Herne Hill Sorting Sidings
Herne Hill Sorting Sidings

The extent of the sorting sidings can be seen in this 1890s Ordnance Survey map. Loughborough Junction station is just off the top of the map, and Herne Hill station just off the bottom.

The Herne Hill Sorting Sidings were an extensive complex of railway sidings stretching along both sides of the railway line between Loughborough Junction and Herne Hill. They performed an important role in marshalling freight trains moving goods into and out of central London. Their northern extent reached right up to the end of the embankment which ends just south of Hinton Rd. But as discussed in relation to the granary and coal yard sites, it does not appear that there was a direct interaction between these sidings and their immediate surroundings in the Loughborough Junction area.

There is a good summary of the history of the sidings in a history of the Milkwood Estate, published by the Herne Hill society, which can be found here.


The Hinton Road railway bridges

A double layer of rail bridges crosses Hinton Road – first to be built was the lower one which carries the line between Loughborough Junction and Herne Hill, and soon after came the higher one that carries the line between Denmark Hill and Brixton. Because both railway lines need to cross Hinton Road at nearly the same location, and at diagonal angles, the upper bridge has to deal with some awkward geometry and spans of varying lengths which on one side can cross the lower line and road separately, but on the other side need to cross both in one go. Further adding to the complexity is the fact that the lower railway viaduct was originally built as two tracks wide and later widened to four tracks. Figuring out exactly how these bridges evolved over time therefore involves a bit of speculation, and what is shown in the 3d model is a best guess based on looking at a large number of maps and photos.

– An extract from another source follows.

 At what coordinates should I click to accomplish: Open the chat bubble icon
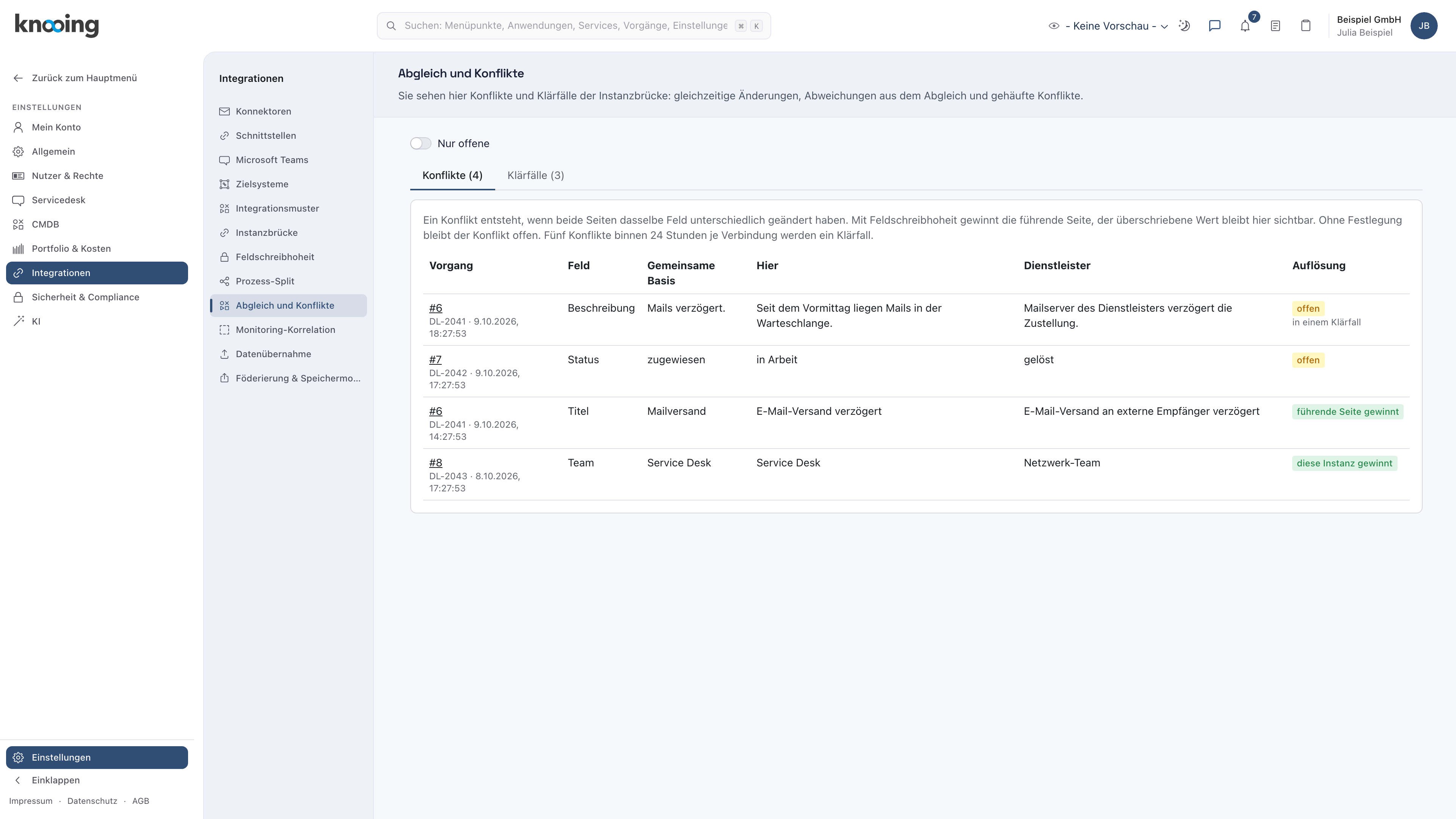click(1214, 26)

Hinton Road railway bridges history

The railway bridges over Hinton Rd, depicted (top left to bottom right) in 1862, 1865, 1866 and 2020

It’s likely that when the LBSCR built the upper bridge, they would have been aware of the LCDR’s intention to widen the lower viaduct. The structure of the upper bridge appears to have been altered around the 1960s and again in the 1990s. What stands today is the result of the early 1990s rebuilding, which along with various other bridge reconstructions along this line was partly in anticipation of an increase in heavy freight traffic resulting from the opening of the Channel Tunnel.

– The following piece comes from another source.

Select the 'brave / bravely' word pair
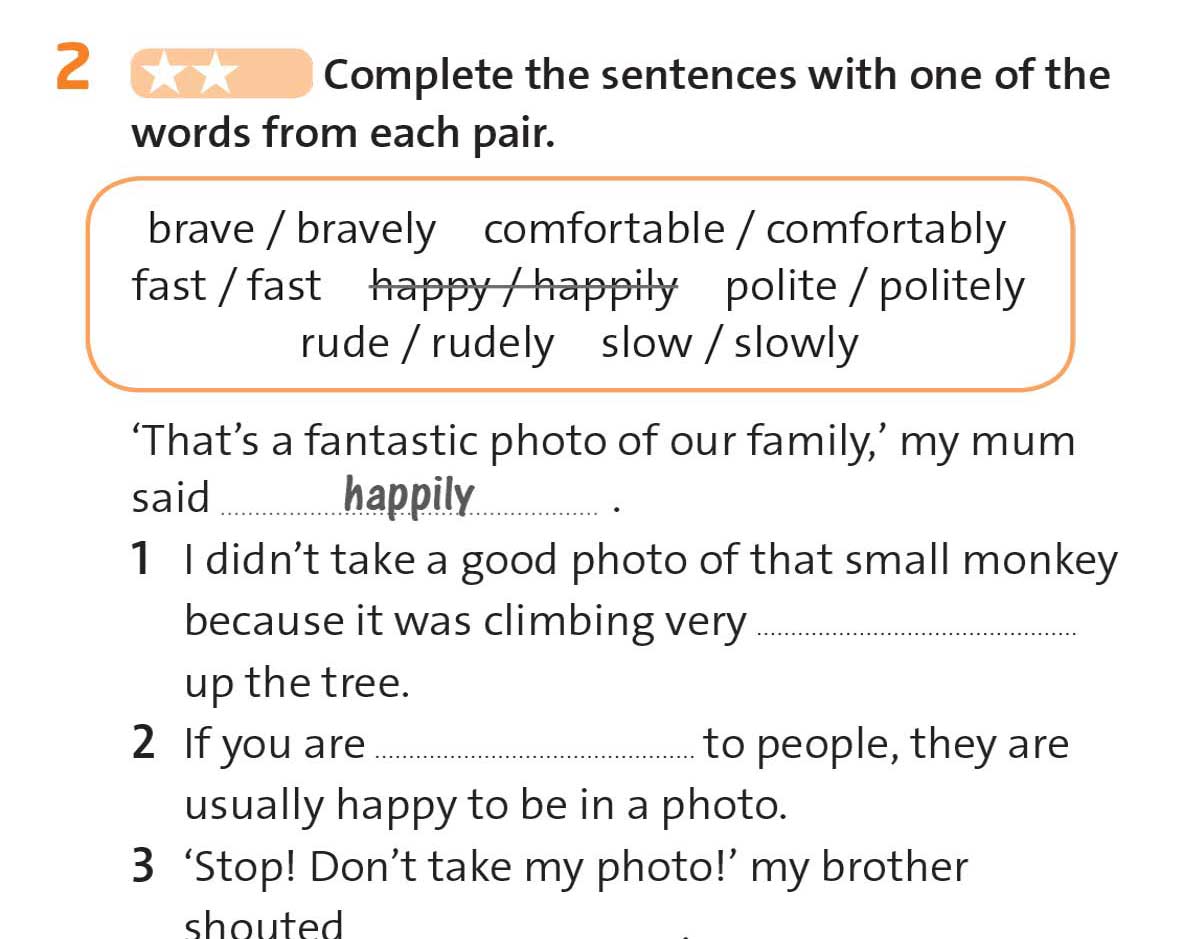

The lower bridge probably retained its main original Victorian iron beams until they were replaced with what is there today, soon after 2000. A photo proves that it was badly damaged by a WW2 bomb in the 1940s, but it seems that the beam brought to the ground was re-lifted and propped on a new steel support which replaced part of the destroyed viaduct brickwork.

It’s not obvious from the street, but the two lower-level spans that now cross Hinton Road are on a different alignment from the original ones, and don’t occupy the full width of the original viaduct structure which was built to carry four tracks rather than the current two.

Hinton Road bomb damage

The lower of the two rail brides over Hinton Road, photographed shortly after suffering WW2 bomb damage.